Netflix was hoping to show consumers that the film industry didn’t have a monopoly on blockbusters when it shelled out around $90 million on Will Smith’s violent fantasy action drama Bright. While films like Okja, Beasts of No Nation and Mudbound have helped to shape the streaming service’s reputation as a home for interesting films, the company has yet to score a big mainstream hit that would entice new subscribers. It doesn’t sound as if Bright will change that.
The Hollywood Reporter‘s John DeFore described the film as “pretty embarrassing,” writing: “Stars Will Smith and Joel Edgerton play it mostly straight here, doing their part to sell the dopey premise, but the screenplay offers viewers little reward for our own suspension of disbelief.
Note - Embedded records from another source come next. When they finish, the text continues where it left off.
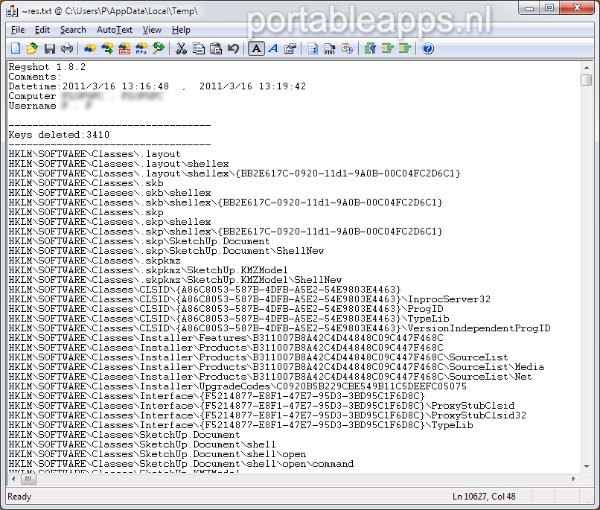Click the Copy icon in the toolbar

point(198,48)
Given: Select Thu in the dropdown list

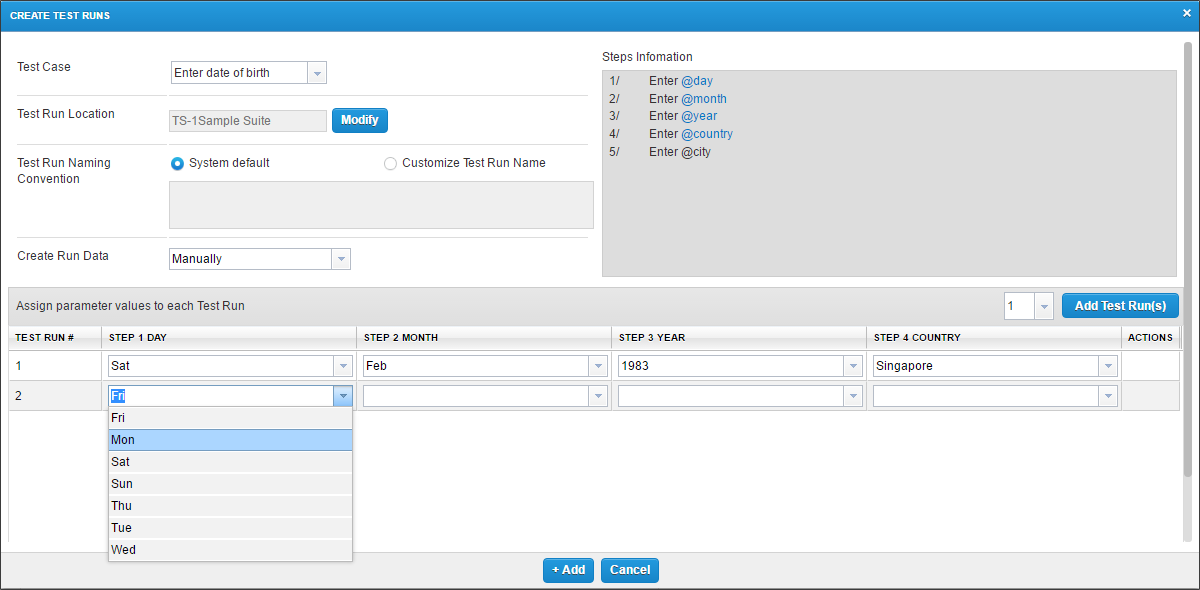Looking at the screenshot, I should [230, 506].
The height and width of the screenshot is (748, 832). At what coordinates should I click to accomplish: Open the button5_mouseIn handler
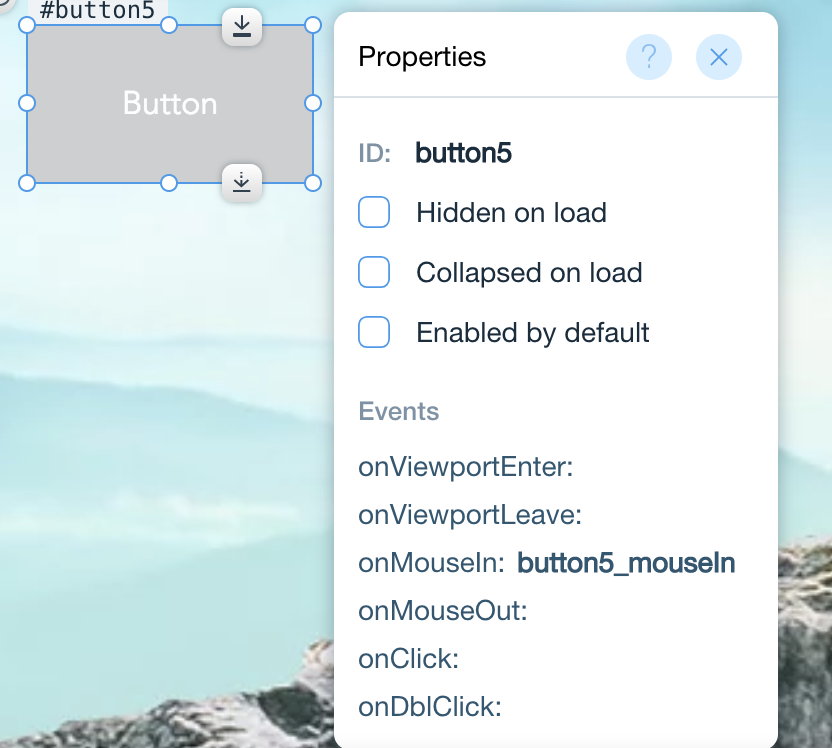[x=626, y=563]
The supernatural elements are so poorly explained and implemented they make us wish we were watching some generic reality-based policier instead.”
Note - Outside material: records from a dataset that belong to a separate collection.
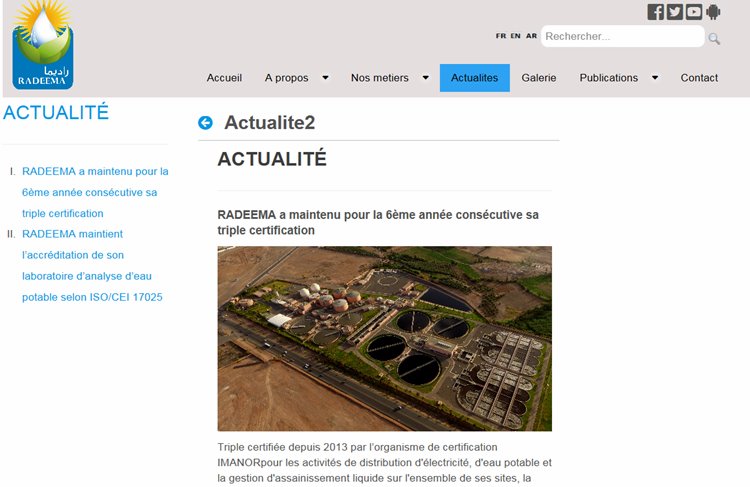This screenshot has width=750, height=487.
Task: Expand the A propos dropdown arrow
Action: 325,78
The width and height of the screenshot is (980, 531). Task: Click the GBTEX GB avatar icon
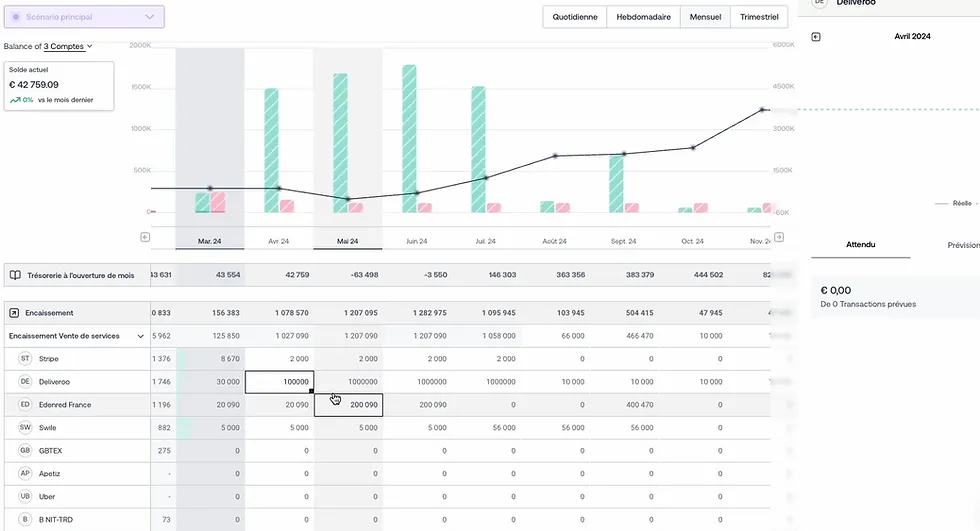pos(25,451)
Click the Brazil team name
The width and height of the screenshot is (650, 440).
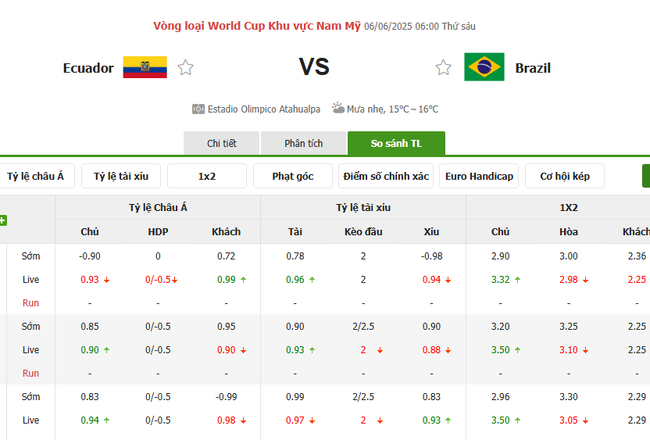[x=533, y=68]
IndieWire‘s David Ehrlich, meanwhile, gives Bright the undistinguished title of “the worst movie of 2017,” writing: “From the director of Suicide Squad and the writer of Victor Frankenstein comes a fresh slice of hell that somehow represents new lows for them both — a dull and painfully derivative ordeal that that often feels like it was made just to put those earlier misfires into perspective. The only thing more predictable than this high-concept police story is the idea that a year as punishing as 2017 would save the worst for last.”
Reviews across the board have been mixed to negative, with the film currently sporting a 32 percent on Rotten Tomatoes and a 28/100 on Metacritic. So why oh why would Netflix decide to double down on this expensive misfire with a sequel?
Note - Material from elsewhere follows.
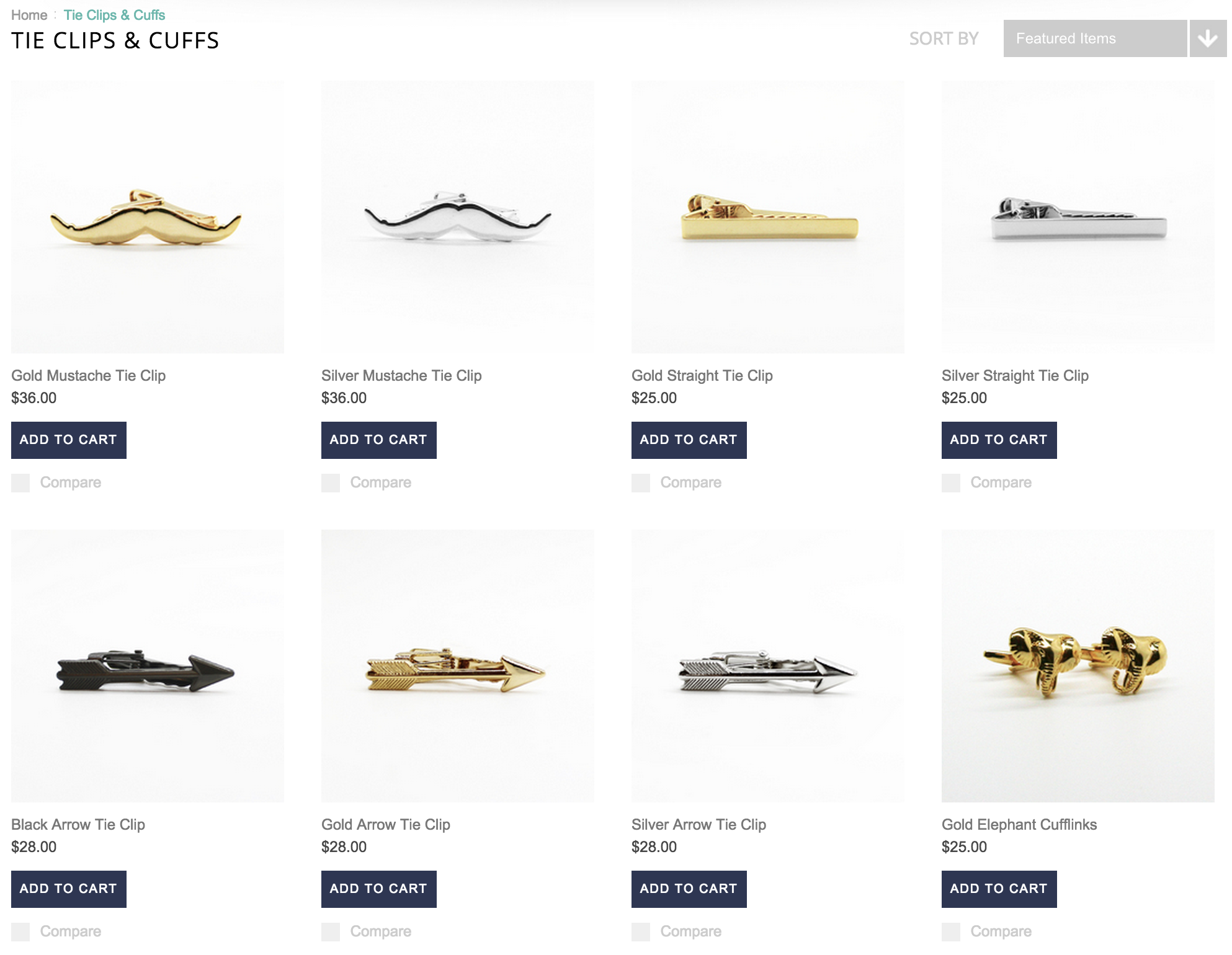Screen dimensions: 1232x955
Task: Go to the Home breadcrumb link
Action: tap(29, 15)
According to Bloomberg, Bright 2 is already in the works. Netflix guards its viewership data like Luke Skywalker guards his privacy in Star Wars: The Last Jedi, so we’ll likely never know how many of the company’s roughly 50 million domestic subscribers and 60 million international customers actually tun in once the film becomes available for streaming. But greenlighting a follow-up to a poorly-received blockbuster falls in line with Netflix’s never-say-die volume approach.
It wasn’t until recently that the company gave up on its “every original gets a second season” mandate with shows like Girl Boss getting the axe after one underwhelming run. Netflix has always approached content production like the lottery: the more tickets they have, the greater chance of winning. As such, the streamer is preparing to release 80 films in 2018 after accounting for around 50 this year. A fourth of their planned $8 billion content budget for 2018 is allotted for originals. While that strategy gives them a virtually unparalleled content library, it doesn’t do much in the way of quality control.
Bright will hit Netflix on December 22.